Regardless if the decision to stop supporting other memory models, I think
it's a long due for arm64 to stop using pfn_valid() for anything except to
check whether there is a valid struct page for a pfn.

Something like the completely untested patch below:

From 3a753a56c2d87711f937ba09e4e14e4ad4926c38 Mon Sep 17 00:00:00 2001
From: Mike Rapoport <rppt@linux.ibm.com>
Date: Thu, 11 Mar 2021 12:28:29 +0200
Subject: [PATCH] arm64: decouple check whether pfn is normal memory from
 pfn_valid()

The intended semantics of pfn_valid() is to verify whether there is a
struct page for the pfn in question and nothing else.

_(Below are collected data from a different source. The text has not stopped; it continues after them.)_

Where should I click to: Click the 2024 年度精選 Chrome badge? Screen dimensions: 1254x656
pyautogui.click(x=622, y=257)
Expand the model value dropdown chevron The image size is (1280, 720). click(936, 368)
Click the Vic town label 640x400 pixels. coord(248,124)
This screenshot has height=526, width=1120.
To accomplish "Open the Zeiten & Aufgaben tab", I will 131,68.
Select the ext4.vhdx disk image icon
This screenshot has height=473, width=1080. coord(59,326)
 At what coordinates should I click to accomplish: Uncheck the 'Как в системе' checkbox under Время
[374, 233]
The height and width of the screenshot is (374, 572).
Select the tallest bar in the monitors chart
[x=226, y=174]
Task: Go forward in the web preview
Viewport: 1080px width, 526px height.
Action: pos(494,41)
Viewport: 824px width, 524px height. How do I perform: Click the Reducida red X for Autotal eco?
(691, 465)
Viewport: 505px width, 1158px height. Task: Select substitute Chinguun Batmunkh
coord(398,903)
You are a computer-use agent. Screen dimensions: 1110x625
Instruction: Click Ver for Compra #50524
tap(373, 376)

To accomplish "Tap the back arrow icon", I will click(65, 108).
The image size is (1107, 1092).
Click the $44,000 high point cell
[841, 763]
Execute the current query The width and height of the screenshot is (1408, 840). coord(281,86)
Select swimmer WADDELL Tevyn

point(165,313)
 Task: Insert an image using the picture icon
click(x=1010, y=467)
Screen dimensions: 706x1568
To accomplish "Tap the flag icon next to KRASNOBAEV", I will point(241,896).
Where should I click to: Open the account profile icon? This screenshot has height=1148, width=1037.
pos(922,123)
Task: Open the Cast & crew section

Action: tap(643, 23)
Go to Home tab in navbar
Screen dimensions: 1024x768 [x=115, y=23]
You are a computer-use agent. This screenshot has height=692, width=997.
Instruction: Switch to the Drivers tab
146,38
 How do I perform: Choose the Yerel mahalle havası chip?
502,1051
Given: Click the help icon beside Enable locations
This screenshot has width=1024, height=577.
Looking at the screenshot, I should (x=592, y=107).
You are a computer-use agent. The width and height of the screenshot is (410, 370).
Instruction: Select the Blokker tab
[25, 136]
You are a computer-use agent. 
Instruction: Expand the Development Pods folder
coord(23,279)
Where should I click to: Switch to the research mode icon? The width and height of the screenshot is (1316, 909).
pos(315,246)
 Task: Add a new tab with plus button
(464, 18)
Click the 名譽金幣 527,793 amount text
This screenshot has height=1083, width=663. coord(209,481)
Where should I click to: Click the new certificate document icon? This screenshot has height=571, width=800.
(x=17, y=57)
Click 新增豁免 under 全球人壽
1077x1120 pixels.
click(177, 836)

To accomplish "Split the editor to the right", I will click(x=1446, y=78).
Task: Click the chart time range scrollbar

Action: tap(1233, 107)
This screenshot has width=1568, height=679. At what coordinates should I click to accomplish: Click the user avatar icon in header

Yet, on arm64 it is used to distinguish memory areas that are mapped in the
linear map vs those that require ioremap() to access them.

Introduce a dedicated pfn_is_memory() to perform such check and use it
where appropriate.

Signed-off-by: Mike Rapoport <rppt@linux.ibm.com>
---
 arch/arm64/include/asm/memory.h | 2 +-
 arch/arm64/include/asm/page.h   | 1 +
 arch/arm64/kvm/mmu.c            | 2 +-
 arch/arm64/mm/init.c            | 6 ++++++
 arch/arm64/mm/ioremap.c         | 4 ++--
 arch/arm64/mm/mmu.c             | 2 +-
 6 files changed, 12 insertions(+), 5 deletions(-)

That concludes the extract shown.